It is absolutely unfortunate, as well as abhorrent, that the United States has the history with African Americans that it does. The United States was the last Western developed nation to make slavery illegal, as well as being the nation most notorious for racial violence against this particular minority group to this day.
Due to this history, there emerged a concept some use to describe an African American using their minority status to gain an advantage, usually in a conflict. This concept, defined as “playing the race card”, does not always have zero merit, but has become a taboo in today’s society in many ways.
In many ways it is understandable that an African-American would automatically assume racism when they are presented with a situation that is potentially unfair. Even after the 13th Amendment ended slavery in America, Jim Crow laws, especially in the deep South, carried on well into the 1960’s. This is barely a generation removed at all–old school thought still exists in a large part in America, on both sides of the racial spectrum. Somewhere in between exists a harmony America has never been able to achieve.
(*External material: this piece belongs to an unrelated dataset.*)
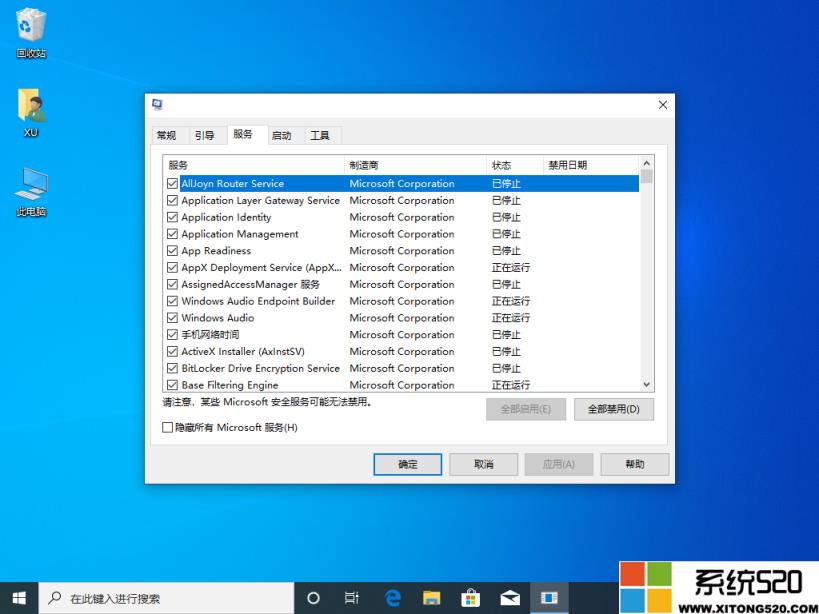Viewport: 819px width, 614px height.
Task: Activate Task View in the taskbar
Action: (x=350, y=597)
Much the same way the concept of “playing the race card” evolved so did the concept of simply denying racist motivation at all. It has been established that there are some aspects of the law that will always be racist, and this is by design–it is said nothing can be done, because changing in favor of one, makes it disproportionately in favor of another. However, there are definitely modern examples where the simple denial of any racist motivations simply does not explain everything.
In the early 1900’s, the film “Birth of a Nation” was released. Essentially a film that outlined a very selective history of both the Civil War and the formation of the Ku Klux Klan, this film resulted in a large influx of Klan supporters to reemerge–this film, to this day, is cited as one of the causes of the modern day Ku Klux Klan’s existence.
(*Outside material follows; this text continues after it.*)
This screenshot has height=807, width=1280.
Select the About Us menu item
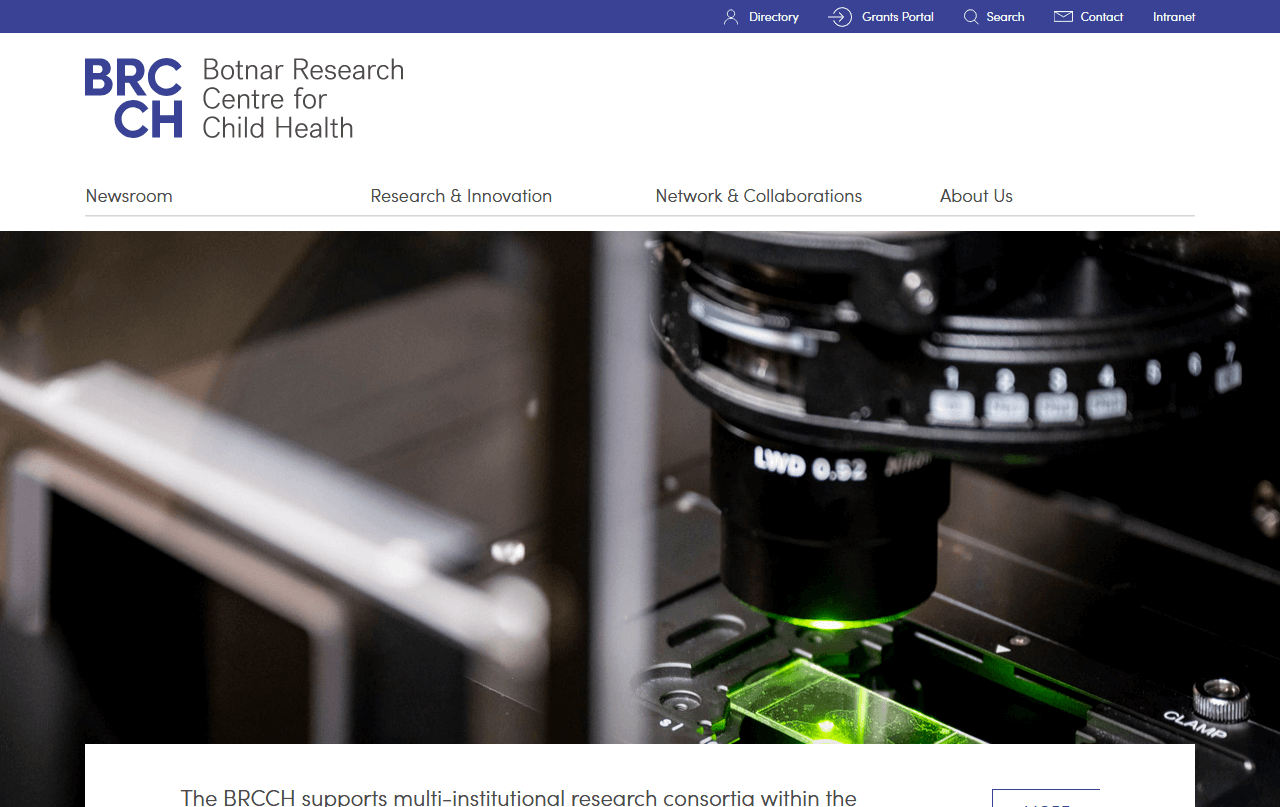pos(976,196)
I think both concepts have the potential to do equal amounts of damage to modern society. They are on complete opposite sides of the spectrum, and as with any extreme, have the potential to do damage in many aspects of American life.
The concept of proverbially playing the race card, though as previously stated is sometimes valid, furthers stereotypes of African Americans, and can cause disproportionate amounts of jealousy between the two races. Though it is not a direct impact, a similar and more than comparable example is the Affirmative Action Program. Many white students, employees, and the like harbor ill feelings for minorities they feel were hired, promoted, or accepted simply to fill a “quota”. The two issues parallel each other very well.
A denial of racist intentions, in many cases, has also become a taboo. For example, Mark Fuhrman, the prosecutor in the OJ Simpson trial was caught on tape using a derogatory word for an African-American. He denied that it was meant in a racial way. Comedian Michael Richards ran into the same issue a few years ago, when he made a tasteless joke using the exact same word. The fact that both these men denied any racist intentions, made them immediately open to scrutiny.
The main point: is it tasteless? If it may be, odds are, do not say it.